Exercise details: Your response should consist of every entry, unchanged.

Collected data:
__________________________________________________
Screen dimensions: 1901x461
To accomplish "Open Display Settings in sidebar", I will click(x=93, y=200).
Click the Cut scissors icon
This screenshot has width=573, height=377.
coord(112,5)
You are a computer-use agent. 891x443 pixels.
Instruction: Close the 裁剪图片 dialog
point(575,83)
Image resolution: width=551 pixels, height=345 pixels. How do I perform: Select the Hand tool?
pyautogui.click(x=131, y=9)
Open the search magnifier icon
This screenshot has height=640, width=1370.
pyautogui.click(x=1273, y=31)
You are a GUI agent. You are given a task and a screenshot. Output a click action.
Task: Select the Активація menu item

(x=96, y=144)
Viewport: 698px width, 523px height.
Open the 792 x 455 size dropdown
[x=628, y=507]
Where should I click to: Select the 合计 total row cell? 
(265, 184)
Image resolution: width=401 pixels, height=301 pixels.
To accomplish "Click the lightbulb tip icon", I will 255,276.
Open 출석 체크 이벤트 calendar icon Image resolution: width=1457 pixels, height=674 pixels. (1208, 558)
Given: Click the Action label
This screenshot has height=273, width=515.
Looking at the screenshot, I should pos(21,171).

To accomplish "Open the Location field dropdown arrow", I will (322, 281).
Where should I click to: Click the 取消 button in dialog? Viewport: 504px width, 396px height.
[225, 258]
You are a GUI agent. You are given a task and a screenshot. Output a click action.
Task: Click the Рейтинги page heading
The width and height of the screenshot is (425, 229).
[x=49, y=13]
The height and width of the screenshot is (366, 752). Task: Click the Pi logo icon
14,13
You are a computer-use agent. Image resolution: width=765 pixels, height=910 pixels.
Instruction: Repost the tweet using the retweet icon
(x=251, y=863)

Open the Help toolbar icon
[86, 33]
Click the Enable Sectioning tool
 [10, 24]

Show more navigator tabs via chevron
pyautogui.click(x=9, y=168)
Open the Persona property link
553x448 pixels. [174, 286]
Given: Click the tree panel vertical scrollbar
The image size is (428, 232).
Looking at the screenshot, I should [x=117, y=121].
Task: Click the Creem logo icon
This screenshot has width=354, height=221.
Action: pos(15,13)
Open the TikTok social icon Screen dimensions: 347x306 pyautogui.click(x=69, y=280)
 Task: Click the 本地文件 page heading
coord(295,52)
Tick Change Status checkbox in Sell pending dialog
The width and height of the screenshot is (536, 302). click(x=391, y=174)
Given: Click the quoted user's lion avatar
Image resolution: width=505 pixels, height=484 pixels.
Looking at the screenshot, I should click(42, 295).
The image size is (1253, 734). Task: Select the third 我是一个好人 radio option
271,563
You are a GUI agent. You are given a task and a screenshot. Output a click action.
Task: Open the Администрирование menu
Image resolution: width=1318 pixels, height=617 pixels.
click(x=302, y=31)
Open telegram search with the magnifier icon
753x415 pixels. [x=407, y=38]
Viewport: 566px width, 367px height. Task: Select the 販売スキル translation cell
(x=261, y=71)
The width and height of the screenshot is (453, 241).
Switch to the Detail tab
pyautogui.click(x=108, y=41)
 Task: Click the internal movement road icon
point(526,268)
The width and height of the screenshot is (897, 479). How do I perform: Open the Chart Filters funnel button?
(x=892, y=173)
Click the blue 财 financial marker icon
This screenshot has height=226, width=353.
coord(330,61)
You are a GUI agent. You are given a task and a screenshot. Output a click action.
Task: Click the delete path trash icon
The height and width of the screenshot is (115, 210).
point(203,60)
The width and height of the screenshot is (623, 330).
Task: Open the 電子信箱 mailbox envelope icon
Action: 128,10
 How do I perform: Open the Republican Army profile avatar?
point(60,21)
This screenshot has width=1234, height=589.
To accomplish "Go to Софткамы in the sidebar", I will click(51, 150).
__________________________________________________
Answer to the problem:
Screen dimensions: 1901x461
To accomplish "Open Display Settings in sidebar", I will click(x=93, y=200).
Click the Cut scissors icon
This screenshot has width=573, height=377.
coord(112,5)
You are a computer-use agent. 891x443 pixels.
Instruction: Close the 裁剪图片 dialog
point(575,83)
Image resolution: width=551 pixels, height=345 pixels. How do I perform: Select the Hand tool?
pyautogui.click(x=131, y=9)
Open the search magnifier icon
This screenshot has height=640, width=1370.
pyautogui.click(x=1273, y=31)
You are a GUI agent. You are given a task and a screenshot. Output a click action.
Task: Select the Активація menu item

(x=96, y=144)
Viewport: 698px width, 523px height.
Open the 792 x 455 size dropdown
[x=628, y=507]
Where should I click to: Select the 合计 total row cell? 
(265, 184)
Image resolution: width=401 pixels, height=301 pixels.
To accomplish "Click the lightbulb tip icon", I will 255,276.
Open 출석 체크 이벤트 calendar icon Image resolution: width=1457 pixels, height=674 pixels. (1208, 558)
Given: Click the Action label
This screenshot has height=273, width=515.
Looking at the screenshot, I should pos(21,171).

To accomplish "Open the Location field dropdown arrow", I will (322, 281).
Where should I click to: Click the 取消 button in dialog? Viewport: 504px width, 396px height.
[225, 258]
You are a GUI agent. You are given a task and a screenshot. Output a click action.
Task: Click the Рейтинги page heading
The width and height of the screenshot is (425, 229).
[x=49, y=13]
The height and width of the screenshot is (366, 752). Task: Click the Pi logo icon
14,13
You are a computer-use agent. Image resolution: width=765 pixels, height=910 pixels.
Instruction: Repost the tweet using the retweet icon
(x=251, y=863)

Open the Help toolbar icon
[86, 33]
Click the Enable Sectioning tool
 [10, 24]

Show more navigator tabs via chevron
pyautogui.click(x=9, y=168)
Open the Persona property link
553x448 pixels. [174, 286]
Given: Click the tree panel vertical scrollbar
The image size is (428, 232).
Looking at the screenshot, I should [x=117, y=121].
Task: Click the Creem logo icon
This screenshot has width=354, height=221.
Action: pos(15,13)
Open the TikTok social icon Screen dimensions: 347x306 pyautogui.click(x=69, y=280)
 Task: Click the 本地文件 page heading
coord(295,52)
Tick Change Status checkbox in Sell pending dialog
The width and height of the screenshot is (536, 302). click(x=391, y=174)
Given: Click the quoted user's lion avatar
Image resolution: width=505 pixels, height=484 pixels.
Looking at the screenshot, I should click(42, 295).
The image size is (1253, 734). Task: Select the third 我是一个好人 radio option
271,563
You are a GUI agent. You are given a task and a screenshot. Output a click action.
Task: Open the Администрирование menu
Image resolution: width=1318 pixels, height=617 pixels.
click(x=302, y=31)
Open telegram search with the magnifier icon
753x415 pixels. [x=407, y=38]
Viewport: 566px width, 367px height. Task: Select the 販売スキル translation cell
(x=261, y=71)
The width and height of the screenshot is (453, 241).
Switch to the Detail tab
pyautogui.click(x=108, y=41)
 Task: Click the internal movement road icon
point(526,268)
The width and height of the screenshot is (897, 479). How do I perform: Open the Chart Filters funnel button?
(x=892, y=173)
Click the blue 财 financial marker icon
This screenshot has height=226, width=353.
coord(330,61)
You are a GUI agent. You are given a task and a screenshot. Output a click action.
Task: Click the delete path trash icon
The height and width of the screenshot is (115, 210).
point(203,60)
The width and height of the screenshot is (623, 330).
Task: Open the 電子信箱 mailbox envelope icon
Action: 128,10
 How do I perform: Open the Republican Army profile avatar?
point(60,21)
This screenshot has width=1234, height=589.
To accomplish "Go to Софткамы in the sidebar", I will click(51, 150).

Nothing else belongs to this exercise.